Приостановившись, она чуть отступила в сторону, надеясь, что Кащеев просто пройдет мимо, но все-таки нащупывая в кармане газовый баллончик. Следователям полагались пистолеты, но Арина предпочитала держать свой в рабочем сейфе. Когда оружие в кармане, кажешься себе чуть не всемогущим, практически неуязвимым – это им еще в универе кто-то из преподавателей объяснял, усмехаясь и растолковывая, что ощущения эти, при всей своей приятности, весьма опасны. Мальчишки-одногруппники, конечно, пропускали подобные объяснения мимо ушей, но Арина как-то сразу почувствовала в них истину и приняла как руководство к действию: оружие полезно лишь для того, кто применяет его постоянно, умело и привычно – а лично для нее разумнее ограничиваться чем-то попроще. Ей и баллончиком-то орудовать страшновато – а вдруг не получится? А вдруг нападающий или, как сейчас, преследователь не потеряет способность двигаться, а только еще больше разозлится?

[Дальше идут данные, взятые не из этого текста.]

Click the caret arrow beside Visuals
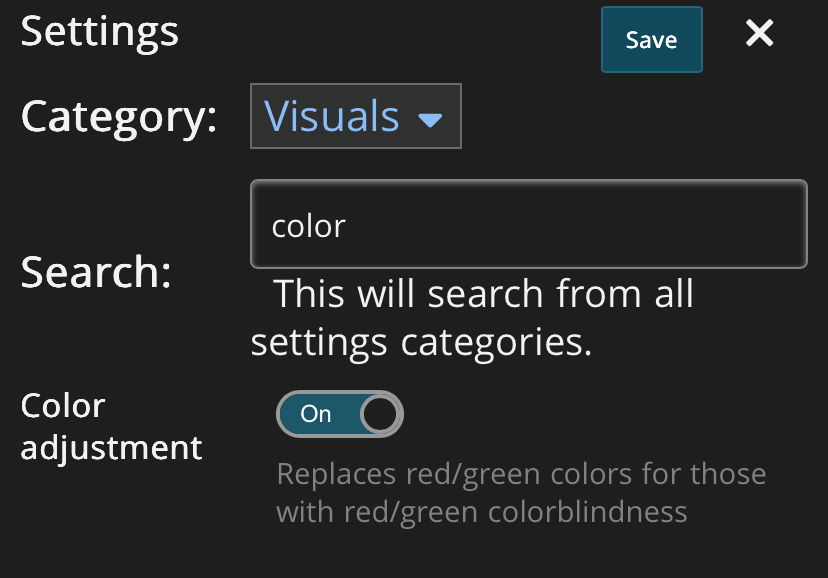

Ой, нет, пусть он лучше мимо пройдет!

Не прошел.

Остановился над застывшей столбом Ариной – почти вплотную.

Не напал. Просто стоял и молчал, глядя на нее сверху вниз – с высоты своего роста.

Зачем? Что ему надо? Пусть бы лучше гадость какую-нибудь сказал – как тогда, после съемки. Пусть бы даже кинулся, ударить попытался – тогда она точно сумела бы и баллончик вытащить, и пустить из него мерзкую едкую струю – прямо в лицо нападающему.